L’estropié énigmatique

                   L’ESTROPIE ENIGMATIQUE 

  

« Sauve-toi en vitesse ! vilain fruit de roture ! » dit le DUC en colère au laid estropié qui avait osé, se glissant vers son trône, solliciter la  main de sa fille ainée. 

« Va-t-en ! Va-t-en te dis-je ! Avant que mes valets ne te pendent à un arbre ou te jettent à mes chiens ! 

En traînant avec grande souffrance une jambe raidie par on ne sait quel mal, le drôle s’en alla au travers du pays. 

« Va-t-en et plus vite que ça ! dit le marchand cossu, ma fille épousera un riche négociant et ne compte jamais sur  elle lever l’œil, ou mon fouet frappera sur ta vile carcasse. » 

Et le pauvre s’en fut.  

« File ! et en vitesse ! au-delà de ma vue ! » dit le gros paysan qui déliait ses vaches. Ma fille épousera un homme qui en soit un ! avec des bras, des jambes, qui sache travailler. File ou mes mâtins goûteront à tes fesses. » 

« Va-t-en, dit le maçon, file, dit l’ouvrier… nos filles sont trop belles pour un estropié. 

  

Par tout le pays, le roi a proclamé un édit  obligeant chacun à s’incliner à son tour à ses pieds. 

Le DUC d’abord arrive, coiffé d’un grand plumet,suivi de serviteurs aux livrées brodées d’or. Le marchand le suit au bout d’un grand moment, sur son ventre rebondi, brille une montre sertie de rubis. Le paysan s’avance, endimanché, le maçon, l’ouvrier… 

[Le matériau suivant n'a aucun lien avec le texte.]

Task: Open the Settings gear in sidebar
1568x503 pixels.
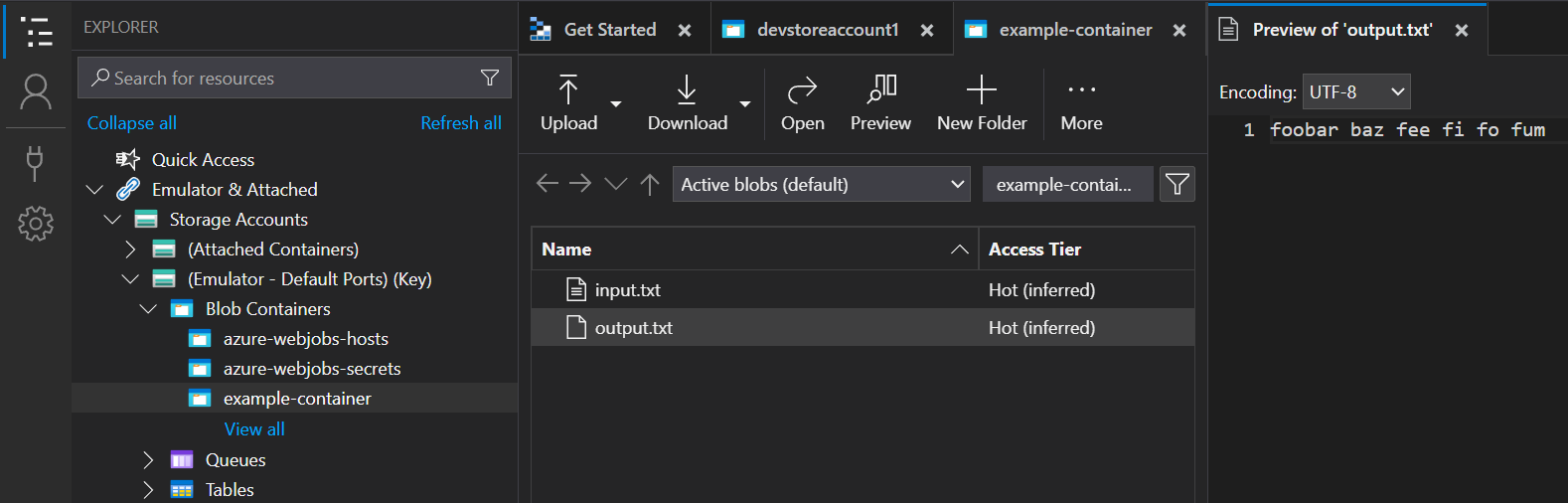Action: coord(36,224)
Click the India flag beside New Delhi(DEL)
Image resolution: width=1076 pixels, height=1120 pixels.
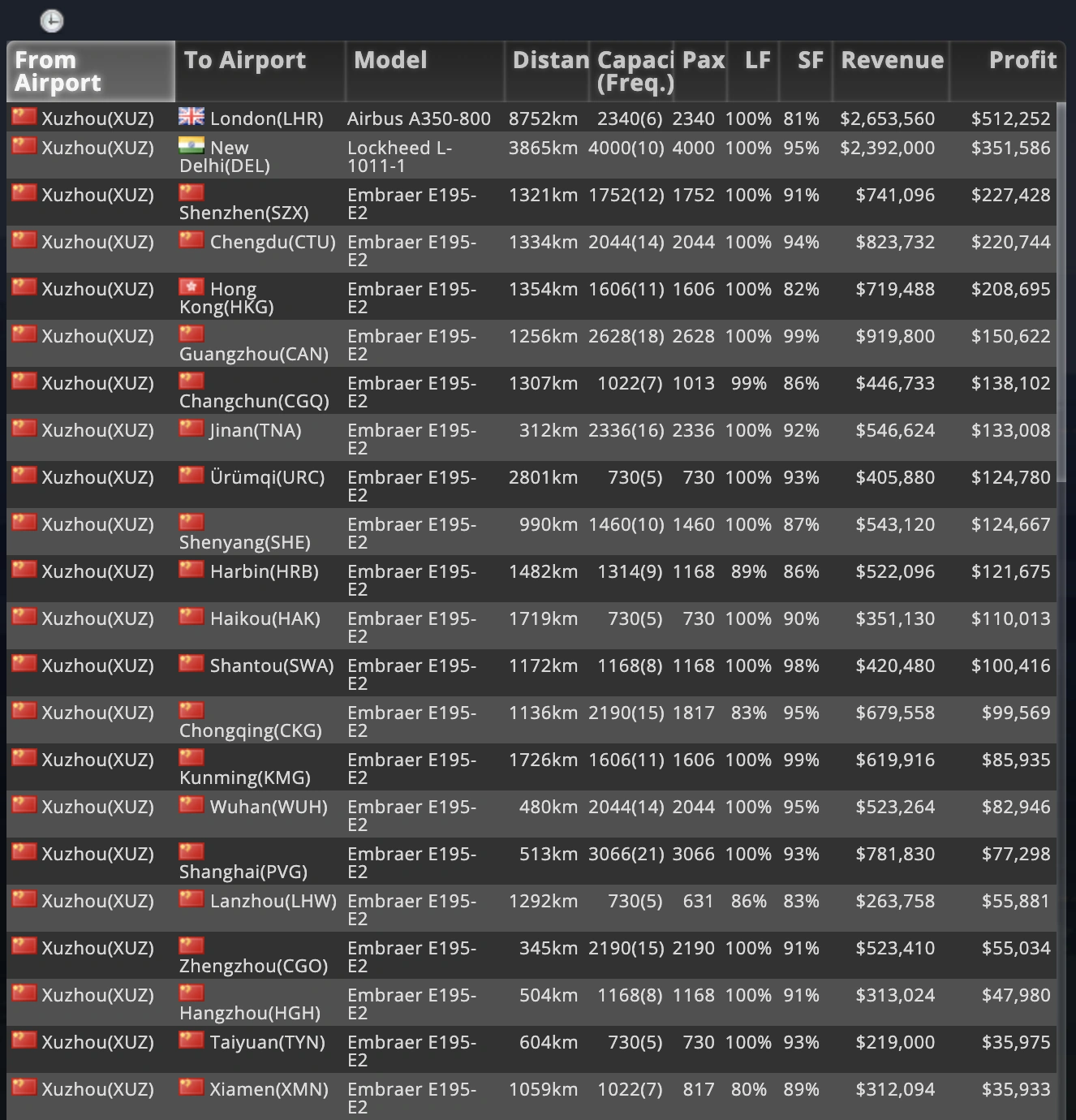pos(192,146)
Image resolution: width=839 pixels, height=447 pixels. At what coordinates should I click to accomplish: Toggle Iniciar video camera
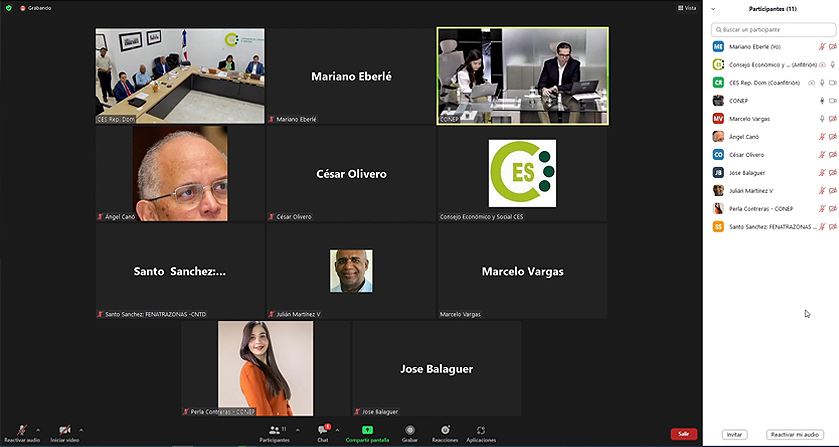(x=65, y=430)
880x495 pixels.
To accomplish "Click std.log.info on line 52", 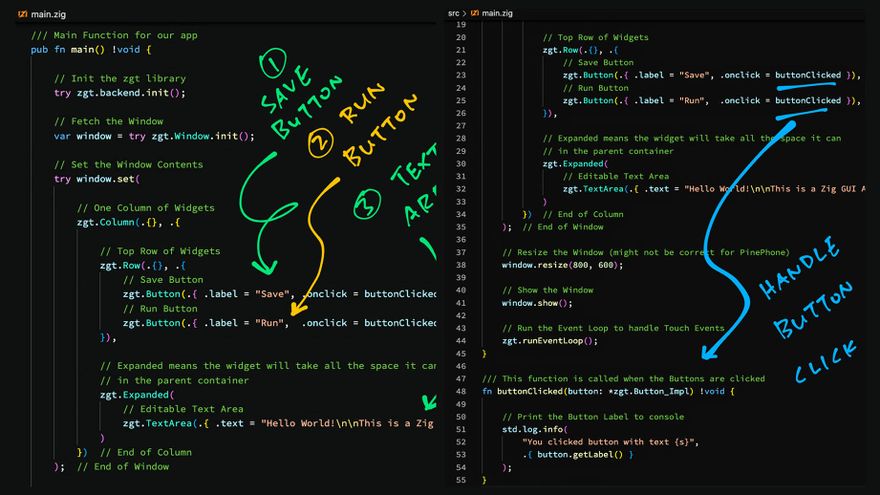I will (531, 429).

« LE ROI ! » crie un huissier. 

Un fauteuil glisse et on aperçoit un visage connu de tous ces personnages. 

Le DUC, en pâlissant, met un genou en terre. 

« Tu seras, dit le roi, promu au haut rang dignitaire de porcher des soues royales et ta fille aura, en parti qu’elle mérite, le fainéant qui boit chaque jour ses dix litres ». 

Le marchand s’agenouille. 

« Qu’il soit, décrète le monarque, élevé à la dignité de videur de tinettes au château de ma mère. Sa fille épousera le soudard irascible qui en garde l’entrée ». 

Le paysan plie son dos jusqu’à terre. 

« Qu’il soit, décide le souverain, mis en épouvantail au milieu du jardin. Sa fille épousera le benêt qui boitille ». 

Le maçon à son tour rampe devant le roi. 

« Attaché à distraire le gorille royal qui vraiment trop s’ennuie !…et livrez-lui sa fille ! » 

L’ouvrier a compris en voyant le visage que l’estropié d’hier était roi aujourd’hui.  

« Mes filles sont à vous, grand monarque, autant qu’il vous plaira » 

« Ton courage t’honore déclare alors le roi. Tu auras l’insigne privilège de servir de pâtée à mes cochons fidèles. Tes filles en esclaves au despote voisin livrées, j’aurai de vos insultes ainsi pu me venger ».. 

Et débouclant soudain la jambière de cuir qui raidissait sa jambe comme morceau de bois, il tendit sa main gantée de dorures vers la noble putain qui l’avait respecté, lui avait, sans rechigner, prodigué son amour et l’invita à danser.